Before diving into estimation, we must distinguish between the types of data we encounter:

Discrete Random Variables: $X \in \{x_1, x_2, \dots, x_n\}$ $X \in {x_{1}, x_{2}, \dots, x_{n}}$ . We use a Probability Mass Function (PMF) where $P(X=x_i)$ $P (X = x_{i})$ is the probability of a specific outcome.
- Example: A coin toss or a dice roll.
Continuous Random Variables: $X \in \mathbb{R}$ $X \in R$ . We use a Probability Density Function (PDF). Note that for continuous variables, $P(X=x) = 0$ $P (X = x) = 0$ for any specific point; we instead measure the probability over an interval.
- Gaussian (Normal) Distribution: The most common PDF in ML: $P(x) = \frac{1}{\sqrt{2\pi\sigma^2}} e^{-\frac{1}{2\sigma^2}(x-\mu)^2}$

2. Dataset Representation

In linear regression, we represent our dataset $D$ as a collection of $m$ training examples. Each example $i$ consists of an input feature vector $\mathbf{x}^{(i)}$ and a corresponding target value $y^{(i)}$ .
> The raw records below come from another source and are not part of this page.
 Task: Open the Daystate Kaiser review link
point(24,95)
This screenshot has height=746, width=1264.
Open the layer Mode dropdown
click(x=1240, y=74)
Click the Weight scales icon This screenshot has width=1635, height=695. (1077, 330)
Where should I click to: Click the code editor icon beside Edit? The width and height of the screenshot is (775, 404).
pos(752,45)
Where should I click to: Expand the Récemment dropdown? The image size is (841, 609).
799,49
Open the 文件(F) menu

$D = \{(\mathbf{x}^{(i)}, y^{(i)})\}_{i=1}^m$

Matrix Notation

For a model with $n$ features, we define the Design Matrix $X$ and the Target Vector $\mathbf{y}$ as:

$X = \begin{bmatrix} \rule[.5ex]{2em}{0.4pt} & (\mathbf{x}^{(1)})^T & \rule[.5ex]{2em}{0.4pt} \\ \rule[.5ex]{2em}{0.4pt} & (\mathbf{x}^{(2)})^T & \rule[.5ex]{2em}{0.4pt} \\ & \vdots & \\ \rule[.5ex]{2em}{0.4pt} & (\mathbf{x}^{(m)})^T & \rule[.5ex]{2em}{0.4pt} \end{bmatrix} \in \mathbb{R}^{m \times (n+1)}, \quad \mathbf{y} = \begin{bmatrix} y^{(1)} \\ y^{(2)} \\ \vdots \\ y^{(m)} \end{bmatrix} \in \mathbb{R}^{m \times 1}$

To handle the bias term (intercept $\theta_0$ ), we prepend a dummy feature $x_0 = 1$ to every input vector, so that $\mathbf{x}^{(i)} \in \mathbb{R}^{n+1}$ .

3. The Hypothesis and Cost Function

Our Hypothesis is a linear combination of features: $h_{\theta}(x) = \theta_0 x_0 + \theta_1 x_1 + \dots + \theta_n x_n = \sum_{j=0}^n \theta_j x_j = \boldsymbol{\theta}^T \mathbf{x}$

The Cost Function $J(\boldsymbol{\theta})$

We want to measure the "average error" of our predictions across the entire dataset. We use the Sum of Squared Errors (SSE):

$J(\boldsymbol{\theta}) = \frac{1}{2m} \sum_{i=1}^m \left( h_{\boldsymbol{\theta}}(\mathbf{x}^{(i)}) - y^{(i)} \right)^2$

📐

Why Squared Error? Squaring the error is an order-preserving transformation. While we could use absolute error ( $|h-y|$ ), squaring makes the function smooth (differentiable) and convex, which guarantees a single global minimum that can be easily found using calculus.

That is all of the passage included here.